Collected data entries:
★ ★ ★ ★ ★

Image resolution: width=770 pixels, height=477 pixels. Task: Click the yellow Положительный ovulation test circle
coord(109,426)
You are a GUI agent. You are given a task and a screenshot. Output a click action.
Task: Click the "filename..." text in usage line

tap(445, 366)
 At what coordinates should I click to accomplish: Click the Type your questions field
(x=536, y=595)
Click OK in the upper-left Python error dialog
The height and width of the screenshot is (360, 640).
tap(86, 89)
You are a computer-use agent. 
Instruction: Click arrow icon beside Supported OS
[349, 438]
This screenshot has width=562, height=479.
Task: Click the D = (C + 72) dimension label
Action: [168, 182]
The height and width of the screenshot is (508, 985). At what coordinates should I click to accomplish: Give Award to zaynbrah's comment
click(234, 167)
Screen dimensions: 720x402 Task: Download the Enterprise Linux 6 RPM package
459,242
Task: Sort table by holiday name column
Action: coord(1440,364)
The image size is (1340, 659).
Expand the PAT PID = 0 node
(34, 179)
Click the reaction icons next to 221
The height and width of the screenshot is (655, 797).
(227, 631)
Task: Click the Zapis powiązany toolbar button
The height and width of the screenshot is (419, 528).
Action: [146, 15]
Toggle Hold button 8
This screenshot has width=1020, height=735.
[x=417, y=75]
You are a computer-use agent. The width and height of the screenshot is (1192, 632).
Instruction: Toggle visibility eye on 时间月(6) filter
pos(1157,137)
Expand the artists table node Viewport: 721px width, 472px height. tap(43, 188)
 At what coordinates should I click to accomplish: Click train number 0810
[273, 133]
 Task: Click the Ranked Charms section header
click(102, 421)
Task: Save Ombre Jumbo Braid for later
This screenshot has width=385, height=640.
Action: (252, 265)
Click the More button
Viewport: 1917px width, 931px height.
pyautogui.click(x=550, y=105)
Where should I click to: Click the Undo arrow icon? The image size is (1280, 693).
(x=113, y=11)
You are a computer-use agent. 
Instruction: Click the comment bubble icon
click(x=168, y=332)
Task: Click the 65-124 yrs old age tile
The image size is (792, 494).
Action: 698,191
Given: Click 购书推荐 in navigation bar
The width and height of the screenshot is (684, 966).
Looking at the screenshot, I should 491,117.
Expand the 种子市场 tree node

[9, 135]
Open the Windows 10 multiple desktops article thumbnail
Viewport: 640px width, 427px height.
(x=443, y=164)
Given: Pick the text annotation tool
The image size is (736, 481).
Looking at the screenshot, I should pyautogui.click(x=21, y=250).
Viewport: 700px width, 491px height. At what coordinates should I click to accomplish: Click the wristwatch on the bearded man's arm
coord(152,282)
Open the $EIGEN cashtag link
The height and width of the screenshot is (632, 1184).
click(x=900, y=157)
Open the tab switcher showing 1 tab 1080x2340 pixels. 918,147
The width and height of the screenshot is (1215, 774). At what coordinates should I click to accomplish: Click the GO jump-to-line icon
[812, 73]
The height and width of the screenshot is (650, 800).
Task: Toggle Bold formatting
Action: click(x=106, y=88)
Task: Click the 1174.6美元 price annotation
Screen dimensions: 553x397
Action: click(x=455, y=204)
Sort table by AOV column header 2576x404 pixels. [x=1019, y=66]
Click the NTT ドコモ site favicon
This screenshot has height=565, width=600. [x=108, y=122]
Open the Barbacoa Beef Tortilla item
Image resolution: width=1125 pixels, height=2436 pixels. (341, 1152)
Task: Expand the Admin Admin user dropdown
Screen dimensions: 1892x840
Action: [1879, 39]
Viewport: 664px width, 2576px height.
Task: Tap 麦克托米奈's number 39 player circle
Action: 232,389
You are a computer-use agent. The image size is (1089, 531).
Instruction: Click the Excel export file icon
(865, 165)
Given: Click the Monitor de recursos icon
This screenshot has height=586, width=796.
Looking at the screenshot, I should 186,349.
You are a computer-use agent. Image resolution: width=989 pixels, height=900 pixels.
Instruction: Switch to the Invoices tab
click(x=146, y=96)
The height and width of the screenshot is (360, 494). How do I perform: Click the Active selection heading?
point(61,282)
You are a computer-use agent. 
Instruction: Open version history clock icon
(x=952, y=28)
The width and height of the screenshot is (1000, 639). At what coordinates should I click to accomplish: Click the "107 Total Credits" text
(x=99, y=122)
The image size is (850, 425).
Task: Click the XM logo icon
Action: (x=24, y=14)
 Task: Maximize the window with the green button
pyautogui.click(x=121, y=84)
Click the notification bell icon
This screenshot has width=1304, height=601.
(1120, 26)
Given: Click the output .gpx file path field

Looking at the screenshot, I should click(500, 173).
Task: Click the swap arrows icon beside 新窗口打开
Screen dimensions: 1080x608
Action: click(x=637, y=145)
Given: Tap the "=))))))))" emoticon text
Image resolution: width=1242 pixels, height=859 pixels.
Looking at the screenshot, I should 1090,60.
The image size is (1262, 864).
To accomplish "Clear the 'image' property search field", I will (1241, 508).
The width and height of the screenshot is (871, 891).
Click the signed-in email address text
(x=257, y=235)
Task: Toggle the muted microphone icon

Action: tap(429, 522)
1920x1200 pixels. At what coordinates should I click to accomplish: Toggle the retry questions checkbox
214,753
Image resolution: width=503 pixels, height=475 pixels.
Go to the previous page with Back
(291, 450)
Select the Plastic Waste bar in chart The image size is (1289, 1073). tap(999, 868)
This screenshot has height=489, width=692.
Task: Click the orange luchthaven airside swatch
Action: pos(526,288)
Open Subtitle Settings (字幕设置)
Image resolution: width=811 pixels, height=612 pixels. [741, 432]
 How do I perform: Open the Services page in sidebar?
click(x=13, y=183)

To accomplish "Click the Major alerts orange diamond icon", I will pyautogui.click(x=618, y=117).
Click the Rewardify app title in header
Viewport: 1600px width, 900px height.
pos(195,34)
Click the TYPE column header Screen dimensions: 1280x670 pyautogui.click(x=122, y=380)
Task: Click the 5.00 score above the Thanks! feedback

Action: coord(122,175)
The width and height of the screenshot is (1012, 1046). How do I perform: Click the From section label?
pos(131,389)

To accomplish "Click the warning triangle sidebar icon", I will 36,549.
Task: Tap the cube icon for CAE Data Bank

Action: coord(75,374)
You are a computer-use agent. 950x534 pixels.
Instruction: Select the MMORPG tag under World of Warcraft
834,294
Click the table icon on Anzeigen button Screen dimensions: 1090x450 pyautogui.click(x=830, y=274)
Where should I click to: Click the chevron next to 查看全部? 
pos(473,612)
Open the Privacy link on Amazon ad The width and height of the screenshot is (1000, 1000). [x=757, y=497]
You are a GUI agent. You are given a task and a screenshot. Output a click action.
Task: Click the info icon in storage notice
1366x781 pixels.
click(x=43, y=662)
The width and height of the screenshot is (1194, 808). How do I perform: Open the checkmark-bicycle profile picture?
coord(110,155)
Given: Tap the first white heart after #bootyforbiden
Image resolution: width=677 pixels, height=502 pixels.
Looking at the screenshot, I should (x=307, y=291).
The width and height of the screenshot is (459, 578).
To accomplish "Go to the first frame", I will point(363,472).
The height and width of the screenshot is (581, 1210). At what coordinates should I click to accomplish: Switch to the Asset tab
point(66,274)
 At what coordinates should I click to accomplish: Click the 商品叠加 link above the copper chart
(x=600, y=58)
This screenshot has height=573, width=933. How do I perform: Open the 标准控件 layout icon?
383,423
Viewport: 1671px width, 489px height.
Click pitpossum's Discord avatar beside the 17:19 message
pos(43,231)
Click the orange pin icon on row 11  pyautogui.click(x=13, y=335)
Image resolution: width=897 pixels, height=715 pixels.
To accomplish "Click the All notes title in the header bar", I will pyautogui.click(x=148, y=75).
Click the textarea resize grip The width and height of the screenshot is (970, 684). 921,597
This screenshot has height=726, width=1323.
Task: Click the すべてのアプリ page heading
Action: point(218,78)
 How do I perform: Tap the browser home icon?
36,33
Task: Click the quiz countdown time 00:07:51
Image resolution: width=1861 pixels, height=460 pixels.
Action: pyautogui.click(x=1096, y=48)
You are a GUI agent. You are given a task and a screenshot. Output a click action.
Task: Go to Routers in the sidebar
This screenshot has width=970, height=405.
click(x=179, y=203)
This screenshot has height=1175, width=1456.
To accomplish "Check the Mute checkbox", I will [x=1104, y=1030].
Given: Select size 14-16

★ ★ ★ ★ ★

## [REQUIRED WORK]
Looking at the entries above, copy out every line in which "first" occurs.

## [ANSWER TO THE PROBLEM]
Given: Tap the first white heart after #bootyforbiden
To accomplish "Go to the first frame", I will point(363,472).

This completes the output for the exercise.